从儿科病例的临床表现和影像学结果中产生鉴别诊断的大型语言模型的准确性。

背景：大型语言模型（LLM）在辅助医疗决策方面显示出前景。然而，在儿童放射学中，从基于文本的图像描述和临床表现生成鉴别诊断时，llm的诊断准确性的研究文献有限。目的：探讨多个专有llm在对基于文本的无影像学儿童放射病例进行准确鉴别诊断方面的表现。材料与方法：回顾性选择儿科放射学教科书中的164例病例，将其转换为两种格式：(1)单纯图像描述和(2)有临床表现的图像描述。chatgpt - 4v、Claude 3.5 Sonnet和Gemini 1.5 Pro算法给出了这些输入，并负责提供前1名诊断和前3名鉴别诊断。通过与原始文献的比较来评估回答的准确性。Top 1准确率定义为前1个诊断是否与教科书匹配，Top 3差分准确率定义为模型生成的前3个差分中与教科书中任何前3个诊断匹配的诊断数量。McNemar检验、Cochran Q检验、Friedman检验和Wilcoxon符号秩检验分别用于比较算法和评估添加临床信息的影响。结果：仅提供图像描述时，ChatGPT-4 V、Claude 3.5 Sonnet和Gemini 1.5 Pro的前1准确率无显著差异(56.1% [95% CI 48.4-63.5]、64.6% [95% CI 57.1-71.5]、61.6% [95% CI 54.0-68.7]；p = 0.11)。在图像描述中加入临床表现显著提高了chatgpt - 4v （64.0% [95% CI 56.4-71.0], P = 0.02）和Claude 3.5 Sonnet （80.5% [95% CI 73.8-85.8]）的前1名准确率，P结论：仅使用基于文本的图像描述时，商业LLMs在儿科放射学病例中提供前1名准确率和前3名差异准确率方面表现相似。增加临床表现显著提高了ChatGPT-4 V和Claude 3.5 Sonnet的前1名准确性，Claude的改善最大。在提供图像和临床数据时，Claude 3.5 Sonnet在前1名的准确性上优于ChatGPT-4 V和Gemini 1.5 Pro。在任何条件下，各模型的前3位差异精度均无显著差异。

本文章由计算机程序翻译，如有差异，请以英文原文为准。

求助全文

约1分钟内获得全文求助全文

来源期刊

Pediatric Radiology 医学-核医学

CiteScore

4.40

自引率

17.40%

发文量

300

审稿时长

3-6 weeks

期刊介绍： Official Journal of the European Society of Pediatric Radiology, the Society for Pediatric Radiology and the Asian and Oceanic Society for Pediatric Radiology Pediatric Radiology informs its readers of new findings and progress in all areas of pediatric imaging and in related fields.
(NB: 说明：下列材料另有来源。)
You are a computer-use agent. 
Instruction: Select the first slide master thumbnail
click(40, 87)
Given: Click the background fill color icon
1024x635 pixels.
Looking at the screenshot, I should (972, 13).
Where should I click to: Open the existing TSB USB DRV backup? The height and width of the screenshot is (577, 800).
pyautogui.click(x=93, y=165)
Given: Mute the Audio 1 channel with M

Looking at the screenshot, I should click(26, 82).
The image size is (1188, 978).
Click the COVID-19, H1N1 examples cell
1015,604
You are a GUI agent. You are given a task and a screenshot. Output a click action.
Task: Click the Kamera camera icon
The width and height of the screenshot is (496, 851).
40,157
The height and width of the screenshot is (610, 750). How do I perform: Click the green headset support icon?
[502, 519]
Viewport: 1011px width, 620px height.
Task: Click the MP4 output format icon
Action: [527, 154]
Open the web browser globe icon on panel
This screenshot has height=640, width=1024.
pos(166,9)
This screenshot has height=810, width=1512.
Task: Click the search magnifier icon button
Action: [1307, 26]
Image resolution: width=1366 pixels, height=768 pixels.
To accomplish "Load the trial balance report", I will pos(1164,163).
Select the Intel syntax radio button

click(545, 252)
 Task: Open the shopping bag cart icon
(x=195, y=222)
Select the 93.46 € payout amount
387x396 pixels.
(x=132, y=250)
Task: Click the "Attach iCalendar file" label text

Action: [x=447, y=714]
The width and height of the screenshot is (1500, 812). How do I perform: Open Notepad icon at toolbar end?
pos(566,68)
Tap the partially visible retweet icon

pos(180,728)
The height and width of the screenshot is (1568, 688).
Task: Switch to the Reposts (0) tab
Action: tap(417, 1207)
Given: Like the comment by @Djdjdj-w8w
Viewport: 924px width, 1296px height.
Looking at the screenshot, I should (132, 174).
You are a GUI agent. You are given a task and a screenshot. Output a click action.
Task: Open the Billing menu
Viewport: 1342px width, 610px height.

This is achieved by a blend of original papers, complemented by reviews that set out the present state of knowledge in a particular area of the specialty or summarize specific topics in which discussion has led to clear conclusions. Advances in technology, methodology, apparatus and auxiliary equipment are presented, and modifications of standard techniques are described. Manuscripts submitted for publication must contain a statement to the effect that all human studies have been reviewed by the appropriate ethics committee and have therefore been performed in accordance with the ethical standards laid down in an appropriate version of the 1964 Declaration of Helsinki. It should also be stated clearly in the text that all persons gave their informed consent prior to their inclusion in the study. Details that might disclose the identity of the subjects under study should be omitted.